Including Content-Based Methods in Peer-Assessment of Open-Response Questions

Massive Open Online Courses (MOOCs) are attracting the attention of a huge number of students all around the world. These courses include different types of assignments in order to evaluate the student's knowledge. However, these assignments are designed to allow a straightforward automatic evaluation. But, in this way it is not possible to evaluate some skills that would require answering open-response questions. Peer-assessment (the students are asked to assess other assignments), is an effective method to overcome the impossibility of having staff graders for this task. Additionally, students gain a deeper knowledge about the subject of the assignments that they have to read critically. However, the grades given by student-graders must be filtered to avoid bias due to a lack of experience in assessment tasks.
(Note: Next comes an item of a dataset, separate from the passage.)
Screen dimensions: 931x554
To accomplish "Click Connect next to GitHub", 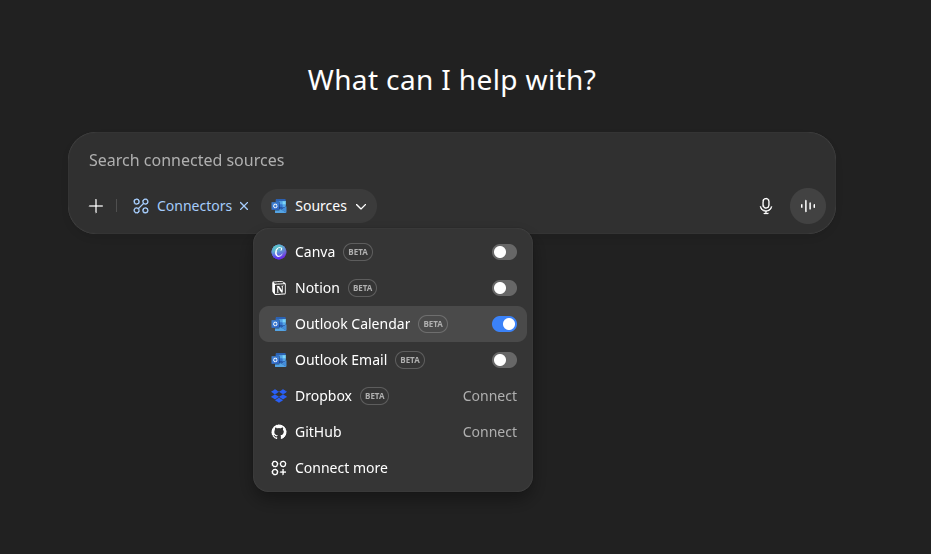I will pos(489,432).
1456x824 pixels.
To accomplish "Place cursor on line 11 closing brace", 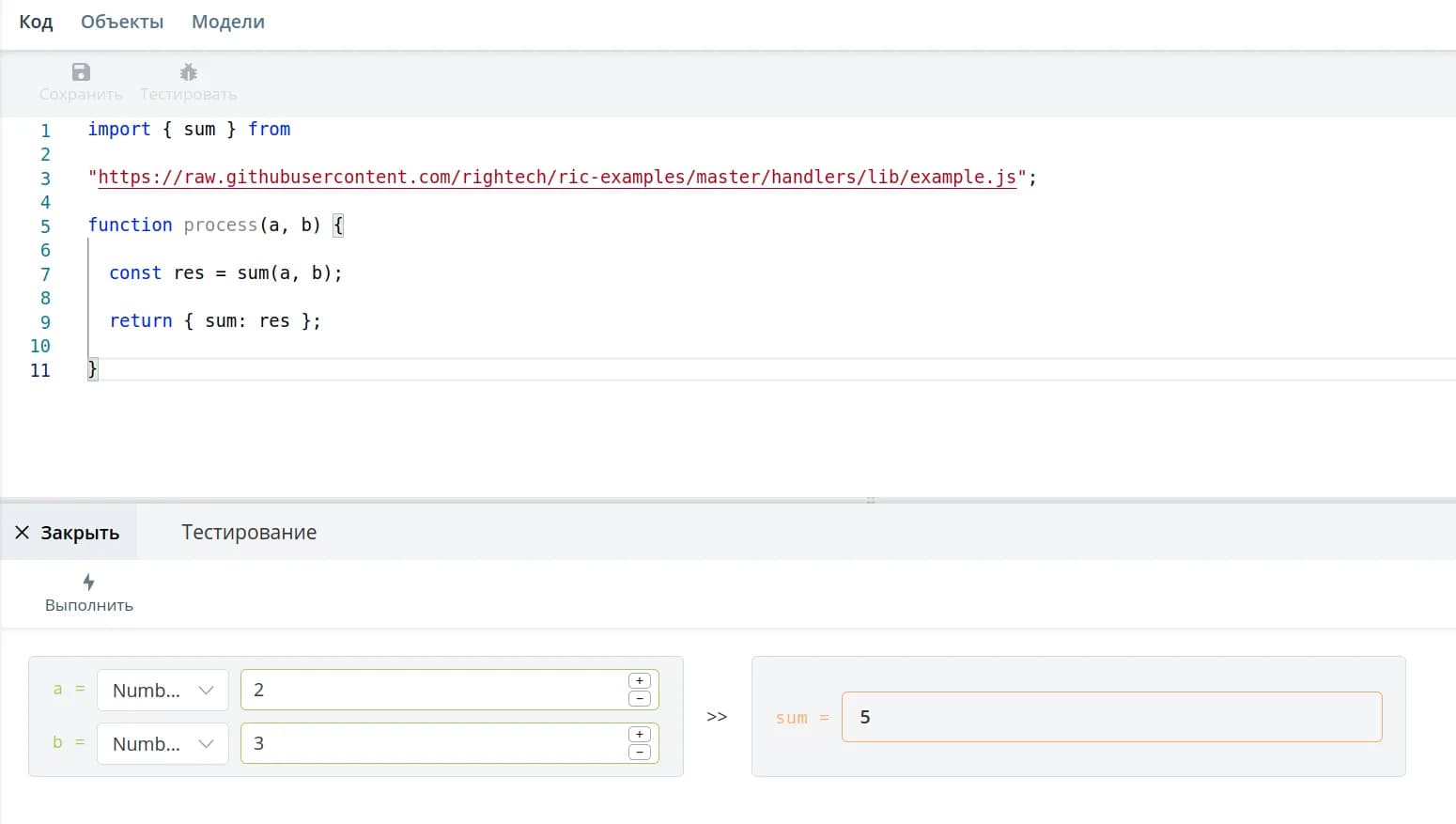I will pos(93,369).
There are a number of approaches to do this. In this paper we present a factorization approach that in addition to the grades given by graders is able to incorporate a representation of the contents of the responses given by students using a Vector Space Model of the assignments. So we fill the gap between peer-assessment and content-based methods that use a shallow linguistic processing. The paper includes a report of the results obtained using this approach in a real world dataset collected in 3 universities of Spain, A Coruña, Pablo de Olavide at Sevilla, and Oviedo at Gijón. The scores obtained by the method presented here were compared with those provided by the staff of these universities. We report a considerable improvement whenever we use the content-based approach. In any case, we conclude that there is no evidence that staff grading would have led to more accurate grading outcomes than the assessment produced by our models.